◆ Tugas
1 – Jawab pertanyaan berikut berdasarkan artikel tentang aktualisasi nilai-nilai Islam:
(a) Siapa penulis artikel ini?
(b) Perubahan apa saja yang disebut mulai menjamur sampai ke masyarakat pedalaman?
(c) Bagi siapa perubahan itu khususnya menjadi tantangan besar?
2 – Salin kata demi kata bagian artikel tentang aktualisasi nilai-nilai Islam dari "Aktualisasi Nilai-nilai Islam" sampai "untuk meretakkan persatuan.".

Islamologi

Aktualisasi Nilai-nilai Islam

 

Oleh: Nur Inayah

Dari masa ke masa, hampir seluruh aspek kehidupan manusia mengalami berbagai perubahan yang signifikan. Mulai dari perubahan sosial, budaya, hingga ideologi terlihat jelas semakin menjamur bahkan hingga ke masyarakat pedalaman. Pelbagai perubahan tersebut menjadi sebuah tantangan besar terhadap persatuan umat manusia, khususnya bagi para pemeluk agama Islam. Tak ayal, bagi mereka yang menyikapinya terlalu ekstrem hal ini mampu memecah belah masyarakat, baik dalam skala nasional maupun internasional. Alasan klise mengenai kearab-araban sebagai simbolis Islam ataupun kebebasan mutlak adalah hak asasi setiap manusia selalu menjadi senjata ampuh untuk meretakkan persatuan.

◆ Cuplikan Data
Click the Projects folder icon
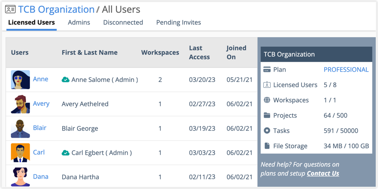Viewport: 378px width, 189px height. pyautogui.click(x=267, y=115)
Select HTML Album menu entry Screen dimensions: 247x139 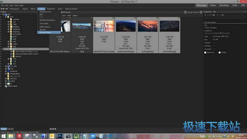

◆ Hasil yang Diharapkan
1 –
(a) Nur Inayah.
(b) Perubahan sosial, budaya, dan ideologi.
(c) Bagi para pemeluk agama Islam.

2 –
Aktualisasi Nilai-nilai Islam

 

Oleh: Nur Inayah

Dari masa ke masa, hampir seluruh aspek kehidupan manusia mengalami berbagai perubahan yang signifikan. Mulai dari perubahan sosial, budaya, hingga ideologi terlihat jelas semakin menjamur bahkan hingga ke masyarakat pedalaman. Pelbagai perubahan tersebut menjadi sebuah tantangan besar terhadap persatuan umat manusia, khususnya bagi para pemeluk agama Islam. Tak ayal, bagi mereka yang menyikapinya terlalu ekstrem hal ini mampu memecah belah masyarakat, baik dalam skala nasional maupun internasional. Alasan klise mengenai kearab-araban sebagai simbolis Islam ataupun kebebasan mutlak adalah hak asasi setiap manusia selalu menjadi senjata ampuh untuk meretakkan persatuan.